First, let's express our general "memoized recursive solution". Here, x represents all the parameters that change on each recursive call. We want this to be a tuple of positive integers - in your case, (index, cost). I omit anything that's constant across the recursion (in your case, L), and I suppose that I have a global cache. (But FWIW, in Python you should just use the lru_cache decorator from the standard library functools module rather than managing the cache yourself.)
To solve for(x):
If x in cache: return cache[x]
Handle base cases, i.e. where one or more components of x is zero
Otherwise:
Make one or more recursive calls
Combine those results into `result`
cache[x] = result
return result
The basic idea in dynamic programming is simply to evaluate the base cases first and work upward:
To solve for(x):
For y starting at (0, 0, ...) and increasing towards x:
Do all the stuff from above
However, two neat things happen when we arrange the code this way:
As long as the order of y values is chosen properly (this is trivial when there's only one vector component, of course), we can arrange that the results for the recursive call are always in cache (i.e. we already calculated them earlier, because y had that value on a previous iteration of the loop). So instead of actually making the recursive call, we replace it directly with a cache lookup.
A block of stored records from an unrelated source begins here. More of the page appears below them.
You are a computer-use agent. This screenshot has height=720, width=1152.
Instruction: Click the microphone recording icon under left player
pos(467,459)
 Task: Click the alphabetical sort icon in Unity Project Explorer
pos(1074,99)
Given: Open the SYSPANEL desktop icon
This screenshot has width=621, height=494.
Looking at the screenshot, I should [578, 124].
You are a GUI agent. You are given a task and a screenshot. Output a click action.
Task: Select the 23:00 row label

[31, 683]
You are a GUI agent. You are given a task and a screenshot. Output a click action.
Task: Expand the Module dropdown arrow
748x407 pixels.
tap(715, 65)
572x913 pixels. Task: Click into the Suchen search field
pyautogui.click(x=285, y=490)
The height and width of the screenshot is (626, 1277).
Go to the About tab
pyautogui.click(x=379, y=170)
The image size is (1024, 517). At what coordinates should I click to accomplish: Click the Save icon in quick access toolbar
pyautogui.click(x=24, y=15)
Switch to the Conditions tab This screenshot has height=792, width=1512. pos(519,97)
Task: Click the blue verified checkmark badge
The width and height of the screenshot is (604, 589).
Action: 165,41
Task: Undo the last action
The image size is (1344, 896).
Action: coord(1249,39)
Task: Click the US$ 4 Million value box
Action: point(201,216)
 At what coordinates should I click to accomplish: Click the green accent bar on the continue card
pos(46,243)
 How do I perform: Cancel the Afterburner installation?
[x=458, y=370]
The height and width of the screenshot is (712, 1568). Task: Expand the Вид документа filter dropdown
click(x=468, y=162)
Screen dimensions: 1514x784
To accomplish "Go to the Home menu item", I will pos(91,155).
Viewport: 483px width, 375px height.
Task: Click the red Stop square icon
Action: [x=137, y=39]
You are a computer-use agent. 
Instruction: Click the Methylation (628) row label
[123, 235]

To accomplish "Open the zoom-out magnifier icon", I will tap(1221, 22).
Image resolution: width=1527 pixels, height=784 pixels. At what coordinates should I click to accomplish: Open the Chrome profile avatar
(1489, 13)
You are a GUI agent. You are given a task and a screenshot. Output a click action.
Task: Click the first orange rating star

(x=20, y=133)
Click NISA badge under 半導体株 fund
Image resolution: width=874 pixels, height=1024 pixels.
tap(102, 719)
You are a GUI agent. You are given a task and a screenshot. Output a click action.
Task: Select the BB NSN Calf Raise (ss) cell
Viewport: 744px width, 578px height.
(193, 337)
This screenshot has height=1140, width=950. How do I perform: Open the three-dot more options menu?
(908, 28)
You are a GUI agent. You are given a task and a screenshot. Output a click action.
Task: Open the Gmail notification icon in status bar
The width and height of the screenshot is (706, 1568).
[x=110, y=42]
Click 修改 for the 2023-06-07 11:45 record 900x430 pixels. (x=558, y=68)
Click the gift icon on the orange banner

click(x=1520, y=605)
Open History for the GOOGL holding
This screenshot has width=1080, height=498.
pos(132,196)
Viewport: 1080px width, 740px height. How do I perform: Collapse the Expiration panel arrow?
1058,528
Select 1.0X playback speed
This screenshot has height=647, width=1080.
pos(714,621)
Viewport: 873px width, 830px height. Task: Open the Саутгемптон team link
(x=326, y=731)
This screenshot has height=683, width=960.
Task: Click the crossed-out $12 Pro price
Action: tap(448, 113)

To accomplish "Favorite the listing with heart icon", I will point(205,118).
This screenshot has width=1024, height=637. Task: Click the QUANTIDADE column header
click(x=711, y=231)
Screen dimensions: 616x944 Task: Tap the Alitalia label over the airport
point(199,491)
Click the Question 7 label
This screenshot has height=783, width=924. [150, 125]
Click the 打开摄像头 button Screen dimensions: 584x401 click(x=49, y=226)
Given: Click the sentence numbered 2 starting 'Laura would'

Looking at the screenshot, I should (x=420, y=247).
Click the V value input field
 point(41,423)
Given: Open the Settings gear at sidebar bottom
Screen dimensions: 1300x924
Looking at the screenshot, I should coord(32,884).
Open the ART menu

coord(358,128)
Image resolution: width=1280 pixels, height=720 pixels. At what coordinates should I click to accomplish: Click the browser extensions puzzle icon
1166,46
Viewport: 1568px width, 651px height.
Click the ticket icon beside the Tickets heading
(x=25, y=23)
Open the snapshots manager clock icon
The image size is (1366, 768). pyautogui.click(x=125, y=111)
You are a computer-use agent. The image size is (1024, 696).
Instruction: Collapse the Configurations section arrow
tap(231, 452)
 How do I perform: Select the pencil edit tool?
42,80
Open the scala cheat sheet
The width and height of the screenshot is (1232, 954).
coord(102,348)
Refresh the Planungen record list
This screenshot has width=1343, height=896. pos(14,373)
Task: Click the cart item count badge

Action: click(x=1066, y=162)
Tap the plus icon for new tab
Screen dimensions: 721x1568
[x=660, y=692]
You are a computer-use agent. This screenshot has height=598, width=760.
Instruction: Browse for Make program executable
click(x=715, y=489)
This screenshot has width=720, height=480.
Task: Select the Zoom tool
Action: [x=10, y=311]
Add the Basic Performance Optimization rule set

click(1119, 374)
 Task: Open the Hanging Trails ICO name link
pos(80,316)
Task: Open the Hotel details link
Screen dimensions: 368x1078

Since every component of y will use consecutively increasing values, and will be placed in the cache in order, we can use a multidimensional array (nested lists, or else a Numpy array) to store the values instead of a dictionary.
So we get something like:
To solve for(x):
cache = multidimensional array sized according to x
for i in range(first component of x):
for j in ...:
(as many loops as needed; better yet use `itertools.product`)
If this is a base case, write the appropriate value to cache
Otherwise, compute "recursive" index values to use, look up
the values, perform the computation and store the result
return the appropriate ("last") value from cache
I suggest considering the relationship between the value you are constructing and the values you need for it.
In this case you are constructing a value for index, cost based on:
index-1 and cost
index-1 and cost%L[index]
What you are searching for is a way of iterating over the choices such that you will always have precalculated everything you need.
In this case you can simply change the code to the iterative approach:
for each choice of index 0 upwards:
for each choice of cost:
compute value corresponding to index,cost
In practice, I find that the iterative approach can be significantly faster (e.g. *4 perhaps) for simple problems as it avoids the overhead of function calls and checking the cache for preexisting values.